February 18, 2022
BY Wes

BHM: 54th anniversary of the Memphis Sanitation Workers Strike

This week marks the 54th anniversary of the Memphis Sanitation Workers Strike. While the protest is most famous for being the site where Dr. Martin Luther King Jr. delivered his final speech and was subsequently assassinated—it is also an often overlooked precursor to the environmental justice movement. In fact, the EPA considers the strike “the first time African Americans mobilized a national, broad-based group to oppose environmental injustices”.

Each year during Black History Month, many schools, businesses, and mainstream media outlets often uplift the same set of images, people, and moments from the Civil Rights Movement as if that period—and slavery—encompasses the totality of Black history. Given less attention, however, is the extent to which the Civil Rights Movement influenced the development of struggles for labor, gender, and environmental justice. The Memphis Sanitation Workers Strike offers an important reminder that the environmental justice movement was not a product of academia or policy experts, instead it is a child of struggles for worker and civil rights.

On February 1st 1968, two waste collectors in Memphis, Tennessee, Echol Cole and Robert Walker were crushed to death by a garbage truck. These tragic, avoidable deaths proved to be the straw that broke the camel’s back. Many of the sanitation workers were already earning wages so low that they were on welfare and relied on food stamps to feed their families. And Black workers in particular were given the most dangerous jobs with the most exposure to toxic pollution. And so, on February 12th, 1,300 Black sanitation workers went on strike to demand better pay and stronger safety standards.

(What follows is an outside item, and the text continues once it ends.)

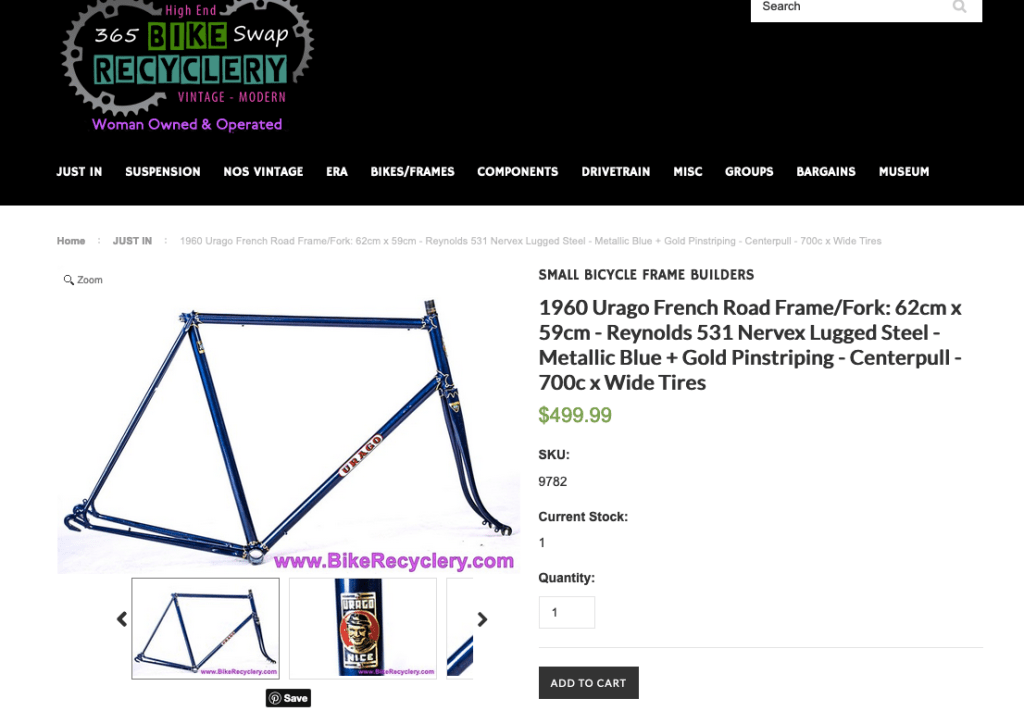
Task: Open the SUSPENSION menu
Action: [x=163, y=172]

The next two tense months saw over 10,000 tons of trash accumulate in the streets during the first week alone, mass mobilizations with tens of thousands of participants, indiscriminate police violence including the murder of sixteen year old Larry Payne, and the eventual assasination of Dr. King. On April 16th, 1968, the workers reached a successful settlement with the City of Memphis including union recognition and wage increases.

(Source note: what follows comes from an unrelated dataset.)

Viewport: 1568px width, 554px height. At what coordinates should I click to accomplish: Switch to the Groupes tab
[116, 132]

While the sanitation workers had attempted two previous strikes earlier in the decade, they failed due to insufficient organization and lack of support from Memphis’s Black religious community and middle class. But the 1968 strike would prove to be different due to national support from the civil rights movement. Ultimately, the principles that drove the Poor People’s Campaign to direct attention away from Washington D.C. and towards a Southern sanitation workers strike also undergird the environmental justice movement today: economic justice and for safety for workers who constitute the backbone of clean and healthy communities.

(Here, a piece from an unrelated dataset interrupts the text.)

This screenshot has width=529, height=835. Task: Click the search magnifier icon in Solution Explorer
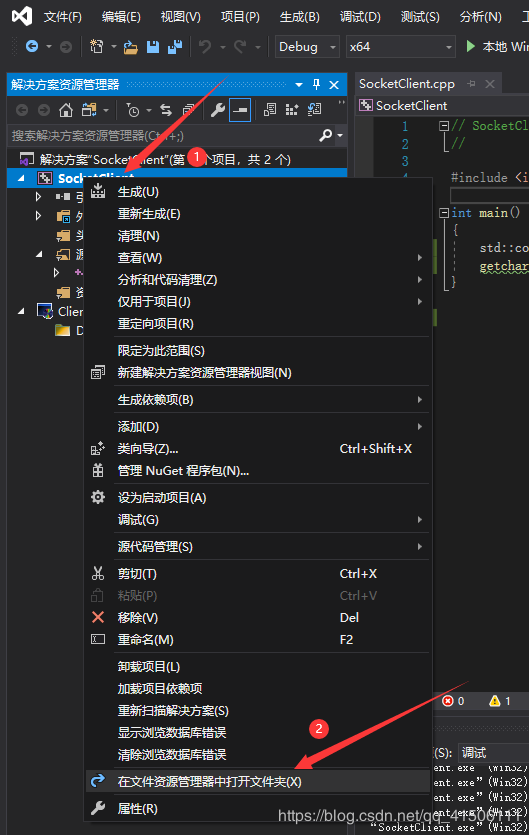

Also worth examination through an environmental justice lens is Martin Luther King Jr.’s final speech delivered on April 3rd at Mason Temple in support of the march. King’s speech “I’ve Been to the Mountaintop” is most well known for how his words prophetically seemed to foreshadow his own death, but some of his words also apocalyptically presaged the devolution of his triple evils of ‘racism, militarism, and the excesses of capitalism’ into the climate crisis we face today. These lines in particular stuck out to me:

“And another reason that I’m happy to live in this period is that we have been forced to a point where we are going to have to grapple with the problems that men have been trying to grapple with through history, but the demands didn’t force them to do it. Survival demands that we grapple with them. Men, for years now, have been talking about war and peace. But now, no longer can they just talk about it. It is no longer a choice between violence and nonviolence in this world; it’s nonviolence or nonexistence. That is where we are today.

And also in the human rights revolution, if something isn’t done, and done in a hurry, to bring the colored peoples of the world out of their long years of poverty, their long years of hurt and neglect, the whole world is doomed. Now, I’m just happy that God has allowed me to live in this period to see what is unfolding.”

We are living in a world where Dr. King’s rhetoric of global doom and survival are no mere hyperbole. The single largest drivers of greenhouse gas emissions today are the U.S. military and a handful of global multinational corporations. And as environmental justice advocates frequently point out, our society could not tolerate the toxic effects of the fossil fuel economy without the existence of ‘sacrifice zones’ where polluters are given a free reign to poison Black, brown, indigenous, and low-income communities.

We cannot confront the climate crisis without also confronting Dr. King’s triple evils, which leads us to two binary outcomes: environmental justice or extinction. King’s final words and the story of the Memphis Sanitation Strike serve as important reminders to all of us in the environmental movement that the fight for climate justice is also a fight for racial justice and against poverty.